Segment Open
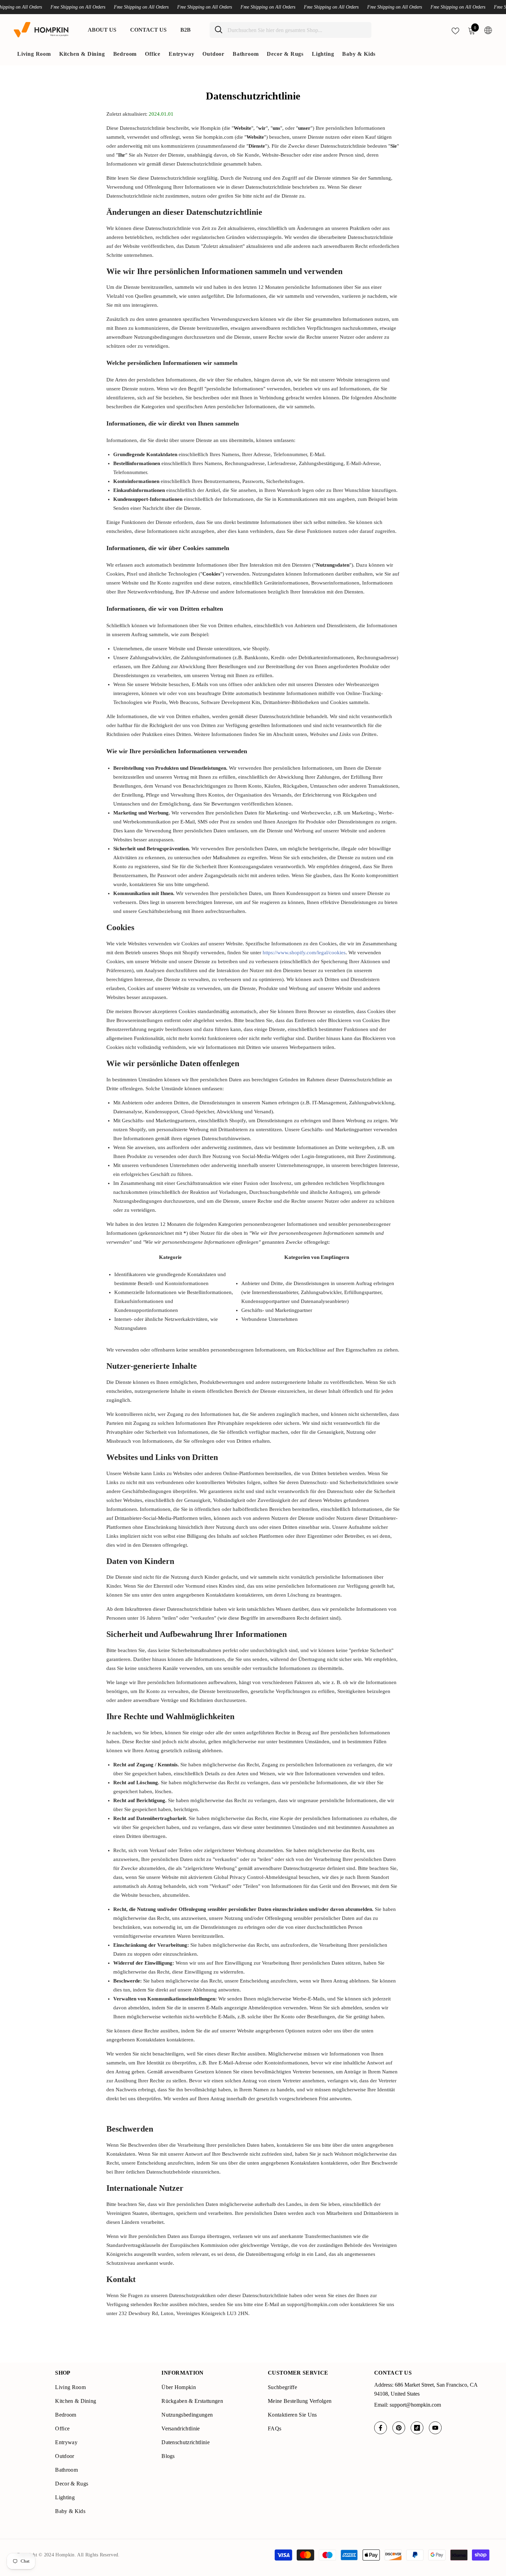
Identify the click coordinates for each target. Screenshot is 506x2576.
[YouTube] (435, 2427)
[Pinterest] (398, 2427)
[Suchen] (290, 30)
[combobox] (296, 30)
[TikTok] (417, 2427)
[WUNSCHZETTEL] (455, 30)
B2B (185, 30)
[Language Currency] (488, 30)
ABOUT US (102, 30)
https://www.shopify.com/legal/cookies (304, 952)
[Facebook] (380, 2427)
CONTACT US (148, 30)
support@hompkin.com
Segment Closed
Segment Open
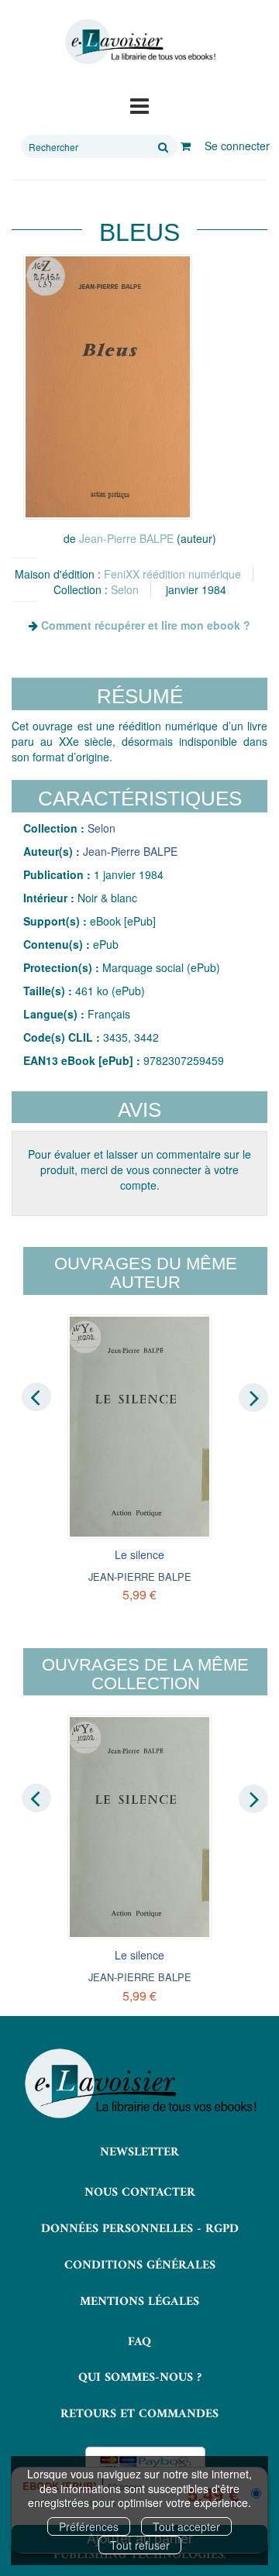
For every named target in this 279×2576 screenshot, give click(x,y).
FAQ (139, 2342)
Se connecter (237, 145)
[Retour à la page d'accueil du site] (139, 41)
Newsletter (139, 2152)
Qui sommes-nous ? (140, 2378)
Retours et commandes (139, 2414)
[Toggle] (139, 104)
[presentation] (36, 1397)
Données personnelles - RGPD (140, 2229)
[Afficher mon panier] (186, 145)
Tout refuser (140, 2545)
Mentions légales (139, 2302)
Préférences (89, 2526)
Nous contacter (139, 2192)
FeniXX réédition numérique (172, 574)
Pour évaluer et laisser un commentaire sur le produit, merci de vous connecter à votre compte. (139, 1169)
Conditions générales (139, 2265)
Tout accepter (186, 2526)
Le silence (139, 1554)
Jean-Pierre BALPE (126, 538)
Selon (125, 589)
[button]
Segment Closed
Segment Open
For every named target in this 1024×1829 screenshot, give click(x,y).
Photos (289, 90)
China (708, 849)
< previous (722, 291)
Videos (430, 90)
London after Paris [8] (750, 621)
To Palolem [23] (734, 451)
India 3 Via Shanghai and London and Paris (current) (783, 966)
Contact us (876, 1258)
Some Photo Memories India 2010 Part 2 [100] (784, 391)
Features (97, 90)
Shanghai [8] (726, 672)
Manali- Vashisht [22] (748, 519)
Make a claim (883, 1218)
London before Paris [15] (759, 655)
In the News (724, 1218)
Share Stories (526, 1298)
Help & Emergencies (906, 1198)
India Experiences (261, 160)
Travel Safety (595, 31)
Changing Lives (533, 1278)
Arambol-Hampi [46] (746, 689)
Segment Closed
The sole response should be the count of lines in the material holding the string "India".

▶ _Written reply_
3